**RAW RECORDS:**

(begin)

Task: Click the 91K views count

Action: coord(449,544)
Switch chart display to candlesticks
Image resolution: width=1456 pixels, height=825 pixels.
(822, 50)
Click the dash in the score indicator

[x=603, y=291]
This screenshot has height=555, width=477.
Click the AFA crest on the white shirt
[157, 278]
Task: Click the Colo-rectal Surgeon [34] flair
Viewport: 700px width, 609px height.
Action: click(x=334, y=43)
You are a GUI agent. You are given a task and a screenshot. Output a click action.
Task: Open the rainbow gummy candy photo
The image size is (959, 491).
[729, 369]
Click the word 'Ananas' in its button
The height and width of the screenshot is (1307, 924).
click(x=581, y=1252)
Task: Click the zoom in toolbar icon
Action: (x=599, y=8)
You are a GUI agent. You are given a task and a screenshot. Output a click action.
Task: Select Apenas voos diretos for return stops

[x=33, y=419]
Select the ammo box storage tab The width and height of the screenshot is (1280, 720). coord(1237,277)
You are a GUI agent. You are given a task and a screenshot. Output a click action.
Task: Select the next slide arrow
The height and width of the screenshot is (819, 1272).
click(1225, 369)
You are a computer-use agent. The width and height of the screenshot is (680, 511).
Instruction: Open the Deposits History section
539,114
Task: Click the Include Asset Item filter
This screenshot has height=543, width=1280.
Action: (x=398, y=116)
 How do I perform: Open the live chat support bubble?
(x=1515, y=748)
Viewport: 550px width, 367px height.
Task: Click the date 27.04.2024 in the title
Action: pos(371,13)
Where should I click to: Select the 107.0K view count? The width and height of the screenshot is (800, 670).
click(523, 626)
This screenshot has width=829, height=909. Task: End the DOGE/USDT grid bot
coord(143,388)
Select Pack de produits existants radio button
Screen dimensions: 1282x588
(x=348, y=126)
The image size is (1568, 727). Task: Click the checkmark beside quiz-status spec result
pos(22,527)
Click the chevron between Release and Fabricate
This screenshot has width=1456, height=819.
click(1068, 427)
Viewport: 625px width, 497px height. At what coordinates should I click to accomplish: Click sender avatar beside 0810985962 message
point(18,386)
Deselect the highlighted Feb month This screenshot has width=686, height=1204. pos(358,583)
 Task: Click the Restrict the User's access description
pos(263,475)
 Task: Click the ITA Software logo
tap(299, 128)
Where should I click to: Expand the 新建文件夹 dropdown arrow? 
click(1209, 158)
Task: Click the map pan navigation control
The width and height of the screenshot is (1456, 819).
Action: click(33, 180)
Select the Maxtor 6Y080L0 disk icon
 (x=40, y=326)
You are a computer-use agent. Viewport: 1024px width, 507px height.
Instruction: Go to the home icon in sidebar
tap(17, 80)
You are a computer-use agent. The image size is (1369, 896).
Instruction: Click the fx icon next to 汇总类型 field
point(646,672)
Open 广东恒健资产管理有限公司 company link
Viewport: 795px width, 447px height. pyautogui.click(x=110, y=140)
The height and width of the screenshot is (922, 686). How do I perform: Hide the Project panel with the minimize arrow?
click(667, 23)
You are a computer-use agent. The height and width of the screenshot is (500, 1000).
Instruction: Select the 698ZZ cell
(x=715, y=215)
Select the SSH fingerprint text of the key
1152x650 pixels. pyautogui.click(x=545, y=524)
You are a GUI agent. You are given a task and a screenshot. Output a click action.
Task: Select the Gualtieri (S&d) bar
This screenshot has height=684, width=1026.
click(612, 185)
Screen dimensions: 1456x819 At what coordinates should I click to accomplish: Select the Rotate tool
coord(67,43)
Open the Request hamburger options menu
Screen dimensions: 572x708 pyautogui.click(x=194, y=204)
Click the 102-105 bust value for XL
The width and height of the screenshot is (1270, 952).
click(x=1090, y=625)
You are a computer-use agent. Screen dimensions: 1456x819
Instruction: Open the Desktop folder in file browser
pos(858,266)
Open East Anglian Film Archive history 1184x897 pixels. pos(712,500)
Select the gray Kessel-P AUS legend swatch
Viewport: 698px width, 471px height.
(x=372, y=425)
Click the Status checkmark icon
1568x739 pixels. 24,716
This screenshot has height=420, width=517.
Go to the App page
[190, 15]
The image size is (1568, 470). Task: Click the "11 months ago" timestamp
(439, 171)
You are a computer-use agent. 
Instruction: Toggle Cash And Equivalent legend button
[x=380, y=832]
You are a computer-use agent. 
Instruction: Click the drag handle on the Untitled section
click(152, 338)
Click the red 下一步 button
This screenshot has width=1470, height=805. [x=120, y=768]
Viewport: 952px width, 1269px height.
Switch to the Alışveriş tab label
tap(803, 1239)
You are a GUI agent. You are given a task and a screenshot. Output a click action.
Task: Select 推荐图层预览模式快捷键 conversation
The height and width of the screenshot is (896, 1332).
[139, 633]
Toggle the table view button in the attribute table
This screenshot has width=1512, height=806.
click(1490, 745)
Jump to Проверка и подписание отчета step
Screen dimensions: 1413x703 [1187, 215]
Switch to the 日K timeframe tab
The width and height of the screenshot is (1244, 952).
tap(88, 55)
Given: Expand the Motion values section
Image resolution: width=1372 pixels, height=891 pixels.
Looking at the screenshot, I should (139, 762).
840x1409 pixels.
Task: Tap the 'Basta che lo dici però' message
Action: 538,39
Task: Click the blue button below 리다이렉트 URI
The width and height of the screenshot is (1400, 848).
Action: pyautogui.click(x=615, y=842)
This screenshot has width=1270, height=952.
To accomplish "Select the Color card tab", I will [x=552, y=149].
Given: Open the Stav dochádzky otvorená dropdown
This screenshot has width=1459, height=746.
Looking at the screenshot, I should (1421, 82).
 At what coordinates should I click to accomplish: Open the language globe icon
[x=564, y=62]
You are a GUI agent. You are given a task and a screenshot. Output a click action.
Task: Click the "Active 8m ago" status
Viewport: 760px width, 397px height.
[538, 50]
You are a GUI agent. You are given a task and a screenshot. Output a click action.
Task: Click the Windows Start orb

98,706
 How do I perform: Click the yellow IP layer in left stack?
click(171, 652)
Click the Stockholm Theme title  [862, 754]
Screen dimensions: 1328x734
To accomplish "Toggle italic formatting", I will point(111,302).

(end)

**WHAT THE TASK ASKS:** Pick out each line in the rows above that contains the word "button", and copy those lines out.

**ANSWER TO THIS TASK:**
Click the word 'Ananas' in its button
Select Pack de produits existants radio button
Instruction: Toggle Cash And Equivalent legend button
Click the red 下一步 button
Toggle the table view button in the attribute table
Task: Click the blue button below 리다이렉트 URI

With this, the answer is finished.